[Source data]
..........
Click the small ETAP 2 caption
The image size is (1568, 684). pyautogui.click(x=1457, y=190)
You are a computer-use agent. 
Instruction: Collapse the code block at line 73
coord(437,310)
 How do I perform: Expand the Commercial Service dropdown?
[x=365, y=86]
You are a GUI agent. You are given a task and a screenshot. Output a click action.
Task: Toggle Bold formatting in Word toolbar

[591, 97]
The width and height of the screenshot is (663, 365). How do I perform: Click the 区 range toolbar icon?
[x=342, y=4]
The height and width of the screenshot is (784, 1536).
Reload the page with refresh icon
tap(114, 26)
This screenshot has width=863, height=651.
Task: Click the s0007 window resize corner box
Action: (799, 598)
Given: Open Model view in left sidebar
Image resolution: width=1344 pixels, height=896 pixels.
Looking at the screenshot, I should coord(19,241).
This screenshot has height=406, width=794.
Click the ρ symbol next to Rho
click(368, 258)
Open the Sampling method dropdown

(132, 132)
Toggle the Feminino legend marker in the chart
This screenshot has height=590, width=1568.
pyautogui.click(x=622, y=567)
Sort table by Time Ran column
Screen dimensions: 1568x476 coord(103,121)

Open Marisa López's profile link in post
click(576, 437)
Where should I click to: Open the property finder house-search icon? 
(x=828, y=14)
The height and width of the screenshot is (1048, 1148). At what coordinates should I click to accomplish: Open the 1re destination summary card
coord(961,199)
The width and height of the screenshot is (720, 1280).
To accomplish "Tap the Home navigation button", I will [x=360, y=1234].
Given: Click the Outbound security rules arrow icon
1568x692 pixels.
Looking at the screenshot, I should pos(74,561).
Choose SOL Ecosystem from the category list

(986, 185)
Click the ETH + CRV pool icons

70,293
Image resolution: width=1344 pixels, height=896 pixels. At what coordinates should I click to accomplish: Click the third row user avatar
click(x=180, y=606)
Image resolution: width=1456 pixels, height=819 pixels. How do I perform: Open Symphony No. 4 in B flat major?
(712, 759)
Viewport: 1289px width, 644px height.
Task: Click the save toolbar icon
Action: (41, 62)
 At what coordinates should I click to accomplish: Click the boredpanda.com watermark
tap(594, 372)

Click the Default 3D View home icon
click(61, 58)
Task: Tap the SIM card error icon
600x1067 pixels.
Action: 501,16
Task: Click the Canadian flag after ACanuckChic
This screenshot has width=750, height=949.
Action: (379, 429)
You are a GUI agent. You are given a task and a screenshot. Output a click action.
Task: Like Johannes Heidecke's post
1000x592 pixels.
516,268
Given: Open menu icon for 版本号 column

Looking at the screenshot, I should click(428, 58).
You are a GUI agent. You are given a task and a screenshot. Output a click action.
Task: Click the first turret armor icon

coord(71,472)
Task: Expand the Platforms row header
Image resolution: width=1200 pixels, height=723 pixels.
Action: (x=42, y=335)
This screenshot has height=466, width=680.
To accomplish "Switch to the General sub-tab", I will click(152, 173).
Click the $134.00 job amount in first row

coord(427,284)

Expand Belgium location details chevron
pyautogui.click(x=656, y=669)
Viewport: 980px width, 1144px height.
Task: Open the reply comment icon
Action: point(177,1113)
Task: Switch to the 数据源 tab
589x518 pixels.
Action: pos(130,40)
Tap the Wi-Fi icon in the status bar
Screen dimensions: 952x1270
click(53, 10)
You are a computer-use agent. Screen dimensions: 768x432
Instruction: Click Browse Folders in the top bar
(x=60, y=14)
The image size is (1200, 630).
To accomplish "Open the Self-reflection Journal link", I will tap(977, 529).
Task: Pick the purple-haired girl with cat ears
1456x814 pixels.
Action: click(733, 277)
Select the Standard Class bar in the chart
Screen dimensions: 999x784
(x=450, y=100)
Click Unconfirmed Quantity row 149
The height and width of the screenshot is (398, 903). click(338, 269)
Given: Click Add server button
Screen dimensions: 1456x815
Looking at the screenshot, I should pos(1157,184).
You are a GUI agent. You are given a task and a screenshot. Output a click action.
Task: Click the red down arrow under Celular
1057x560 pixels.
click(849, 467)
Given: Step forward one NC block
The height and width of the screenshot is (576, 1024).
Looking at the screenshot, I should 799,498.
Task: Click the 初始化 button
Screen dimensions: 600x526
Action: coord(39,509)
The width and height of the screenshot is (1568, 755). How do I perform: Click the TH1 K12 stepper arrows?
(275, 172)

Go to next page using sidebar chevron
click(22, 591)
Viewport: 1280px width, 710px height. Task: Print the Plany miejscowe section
..........
- Exercise aim -
The records above are to be transcribed exactly and completely.

- Solution to the exercise -
Click the small ETAP 2 caption
The image size is (1568, 684). pyautogui.click(x=1457, y=190)
You are a computer-use agent. 
Instruction: Collapse the code block at line 73
coord(437,310)
 How do I perform: Expand the Commercial Service dropdown?
[x=365, y=86]
You are a GUI agent. You are given a task and a screenshot. Output a click action.
Task: Toggle Bold formatting in Word toolbar

[591, 97]
The width and height of the screenshot is (663, 365). How do I perform: Click the 区 range toolbar icon?
[x=342, y=4]
The height and width of the screenshot is (784, 1536).
Reload the page with refresh icon
tap(114, 26)
This screenshot has width=863, height=651.
Task: Click the s0007 window resize corner box
Action: (799, 598)
Given: Open Model view in left sidebar
Image resolution: width=1344 pixels, height=896 pixels.
Looking at the screenshot, I should coord(19,241).
This screenshot has height=406, width=794.
Click the ρ symbol next to Rho
click(368, 258)
Open the Sampling method dropdown

(132, 132)
Toggle the Feminino legend marker in the chart
This screenshot has height=590, width=1568.
pyautogui.click(x=622, y=567)
Sort table by Time Ran column
Screen dimensions: 1568x476 coord(103,121)

Open Marisa López's profile link in post
click(576, 437)
Where should I click to: Open the property finder house-search icon? 
(x=828, y=14)
The height and width of the screenshot is (1048, 1148). At what coordinates should I click to accomplish: Open the 1re destination summary card
coord(961,199)
The width and height of the screenshot is (720, 1280).
To accomplish "Tap the Home navigation button", I will [x=360, y=1234].
Given: Click the Outbound security rules arrow icon
1568x692 pixels.
Looking at the screenshot, I should pos(74,561).
Choose SOL Ecosystem from the category list

(986, 185)
Click the ETH + CRV pool icons

70,293
Image resolution: width=1344 pixels, height=896 pixels. At what coordinates should I click to accomplish: Click the third row user avatar
click(x=180, y=606)
Image resolution: width=1456 pixels, height=819 pixels. How do I perform: Open Symphony No. 4 in B flat major?
(712, 759)
Viewport: 1289px width, 644px height.
Task: Click the save toolbar icon
Action: (41, 62)
 At what coordinates should I click to accomplish: Click the boredpanda.com watermark
tap(594, 372)

Click the Default 3D View home icon
click(61, 58)
Task: Tap the SIM card error icon
600x1067 pixels.
Action: 501,16
Task: Click the Canadian flag after ACanuckChic
This screenshot has width=750, height=949.
Action: (379, 429)
You are a GUI agent. You are given a task and a screenshot. Output a click action.
Task: Like Johannes Heidecke's post
1000x592 pixels.
516,268
Given: Open menu icon for 版本号 column

Looking at the screenshot, I should click(428, 58).
You are a GUI agent. You are given a task and a screenshot. Output a click action.
Task: Click the first turret armor icon

coord(71,472)
Task: Expand the Platforms row header
Image resolution: width=1200 pixels, height=723 pixels.
Action: (x=42, y=335)
This screenshot has height=466, width=680.
To accomplish "Switch to the General sub-tab", I will click(152, 173).
Click the $134.00 job amount in first row

coord(427,284)

Expand Belgium location details chevron
pyautogui.click(x=656, y=669)
Viewport: 980px width, 1144px height.
Task: Open the reply comment icon
Action: point(177,1113)
Task: Switch to the 数据源 tab
589x518 pixels.
Action: pos(130,40)
Tap the Wi-Fi icon in the status bar
Screen dimensions: 952x1270
click(53, 10)
You are a computer-use agent. Screen dimensions: 768x432
Instruction: Click Browse Folders in the top bar
(x=60, y=14)
The image size is (1200, 630).
To accomplish "Open the Self-reflection Journal link", I will tap(977, 529).
Task: Pick the purple-haired girl with cat ears
1456x814 pixels.
Action: click(733, 277)
Select the Standard Class bar in the chart
Screen dimensions: 999x784
(x=450, y=100)
Click Unconfirmed Quantity row 149
The height and width of the screenshot is (398, 903). click(338, 269)
Given: Click Add server button
Screen dimensions: 1456x815
Looking at the screenshot, I should pos(1157,184).
You are a GUI agent. You are given a task and a screenshot. Output a click action.
Task: Click the red down arrow under Celular
1057x560 pixels.
click(849, 467)
Given: Step forward one NC block
The height and width of the screenshot is (576, 1024).
Looking at the screenshot, I should 799,498.
Task: Click the 初始化 button
Screen dimensions: 600x526
Action: coord(39,509)
The width and height of the screenshot is (1568, 755). How do I perform: Click the TH1 K12 stepper arrows?
(275, 172)

Go to next page using sidebar chevron
click(22, 591)
Viewport: 1280px width, 710px height. Task: Print the Plany miejscowe section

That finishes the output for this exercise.